The Borglums:
Early Artists in California

 An Exhibition at the Stamford Museum and
Nature Center in Stamford, Connecticut

John Gutzon Borglum
George Washington: Mount Rushmore Memorial
Photo taken from a cable car in 1939 by Ned Perrigoue & Bill Groeth for Bell Photo.

 

By Jean Stern
Executive Director, The Irvine Museum

If one were to ask most Americans to name America's most famous sculptural monuments, two works would undoubtedly head the list: The Statue of Liberty and the Mount Rushmore Memorial. Ask further the names of the sculptors who authored these great works, and ninety-nine out of one-hundred will have no idea.
 
The Statue of Liberty was given to the United States by France in 1884. It was designed by the French sculptor, Frédéric Auguste Bartholdi (1834-1904), who himself fought for freedom and liberty in the Franco-Prussian War of 1870 under the Italian nationalist, Giuseppe Garibaldi. Since the Statue was commissioned by the French government, cast in a French foundry, and designed by a French sculptor, it could be argued that this grand monument that presides over New York Harbor is not wholly an American sculpture. However, Mount Rushmore is! The Mount Rushmore National Memorial was commissioned and financed by private American citizens and the Federal Government in 1927, it was carved out of American granite, and designed by John Gutzon Borglum (1867-1941), one of America's most famous sculptors.
 
Borglum also earned great renown for his remarkable, life-like statues of Abraham Lincoln, a subject that so grandly impassioned his life that he named his son Lincoln Borglum. Likewise, many people also recognize his name as the creator of Stone Mountain, a monumental sculpture group dedicated to heroes of American history, carved out of the side of a mountain in Georgia. His crowning achievement, however, is the massive sculpture group of Mount Rushmore in South Dakota, with its portraits of George Washington, Thomas Jefferson, Abraham Lincoln and Theodore Roosevelt.
 
There are a large number of books, articles, and film documentaries that recount Borglum's life as a sculptor. Few of these, unfortunately, mention that first of all, he was a painter, and even few disclose his importance as a California artist and his considerable role in the genesis of the Los Angeles art community.
 
Borglum's Los Angeles period parallels his association and marriage to Elizabeth Borglum (1848-1922), an artist who was one of the first professional painters in Los Angeles.
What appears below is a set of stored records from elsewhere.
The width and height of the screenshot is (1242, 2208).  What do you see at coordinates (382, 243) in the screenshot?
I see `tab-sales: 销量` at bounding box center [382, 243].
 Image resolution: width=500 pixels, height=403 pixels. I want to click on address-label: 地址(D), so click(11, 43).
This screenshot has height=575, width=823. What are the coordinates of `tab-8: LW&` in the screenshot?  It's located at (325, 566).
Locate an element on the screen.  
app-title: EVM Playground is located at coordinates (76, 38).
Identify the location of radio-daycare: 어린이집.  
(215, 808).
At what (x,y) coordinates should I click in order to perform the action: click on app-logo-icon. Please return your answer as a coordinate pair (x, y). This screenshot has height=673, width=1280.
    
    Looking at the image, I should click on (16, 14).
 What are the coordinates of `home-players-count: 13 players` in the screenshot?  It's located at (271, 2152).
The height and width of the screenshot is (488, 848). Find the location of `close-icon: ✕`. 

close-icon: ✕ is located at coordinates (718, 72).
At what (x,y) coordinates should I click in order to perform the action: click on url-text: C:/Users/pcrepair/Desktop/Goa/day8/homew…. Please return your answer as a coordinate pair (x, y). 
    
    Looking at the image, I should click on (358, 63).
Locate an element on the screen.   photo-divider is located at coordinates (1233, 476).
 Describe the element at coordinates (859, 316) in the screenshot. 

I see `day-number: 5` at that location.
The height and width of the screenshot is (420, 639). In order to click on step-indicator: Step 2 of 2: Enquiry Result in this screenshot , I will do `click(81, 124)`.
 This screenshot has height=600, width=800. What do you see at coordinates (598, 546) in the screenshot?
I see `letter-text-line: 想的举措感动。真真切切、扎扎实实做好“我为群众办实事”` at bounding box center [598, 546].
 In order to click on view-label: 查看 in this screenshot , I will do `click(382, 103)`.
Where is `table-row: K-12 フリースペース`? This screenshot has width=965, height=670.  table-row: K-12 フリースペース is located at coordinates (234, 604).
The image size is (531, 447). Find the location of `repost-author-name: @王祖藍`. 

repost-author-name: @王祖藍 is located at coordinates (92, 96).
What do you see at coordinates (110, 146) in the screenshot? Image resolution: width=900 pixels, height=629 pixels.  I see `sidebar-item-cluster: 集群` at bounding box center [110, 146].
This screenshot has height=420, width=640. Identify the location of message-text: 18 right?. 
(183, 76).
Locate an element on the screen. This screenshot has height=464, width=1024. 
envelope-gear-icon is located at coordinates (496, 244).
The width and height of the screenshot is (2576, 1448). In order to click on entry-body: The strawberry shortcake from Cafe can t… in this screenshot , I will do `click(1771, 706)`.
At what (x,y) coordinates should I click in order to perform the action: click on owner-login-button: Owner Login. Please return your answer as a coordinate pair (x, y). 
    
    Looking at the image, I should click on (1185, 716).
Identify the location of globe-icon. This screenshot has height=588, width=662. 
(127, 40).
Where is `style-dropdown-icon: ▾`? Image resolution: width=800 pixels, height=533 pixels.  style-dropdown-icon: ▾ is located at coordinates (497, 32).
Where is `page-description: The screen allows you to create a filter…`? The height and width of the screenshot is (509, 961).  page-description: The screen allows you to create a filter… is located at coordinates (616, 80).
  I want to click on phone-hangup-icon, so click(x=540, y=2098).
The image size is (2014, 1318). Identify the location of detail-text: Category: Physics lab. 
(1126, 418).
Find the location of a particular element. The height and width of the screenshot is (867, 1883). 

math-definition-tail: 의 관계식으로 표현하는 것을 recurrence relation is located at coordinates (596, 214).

She was one of the first people he met upon arriving in Los Angeles, and at the end of their marriage, which bore no children, Borglum left Los Angeles, never to return. The fascinating story of John Gutzon Borglum and Elizabeth Borglum begins in California, in the second half of the nineteenth century.
In the 1860s and 1870s, when Impressioniism flowered in France, California was a distant, isolated region. The initial transcontinental railroad, the Union Pacific, was completed in 1869. That line connected the burgeoning market centers of Kansas City and Omaha in the east, with the growing agricultural regions of California, ending in the west at San Francisco Bay. Prior to the completion of the Union Pacific, the only approaches to California were overland by horse and wagon through hostile territory, or by ship from Panama or around South America, a trip that often took over seven months. The pre-canal Panama route, although much shorter, required docking on the Atlantic side, crossing the fever-infested isthmus to the Pacific side and boarding a ship to continue to California.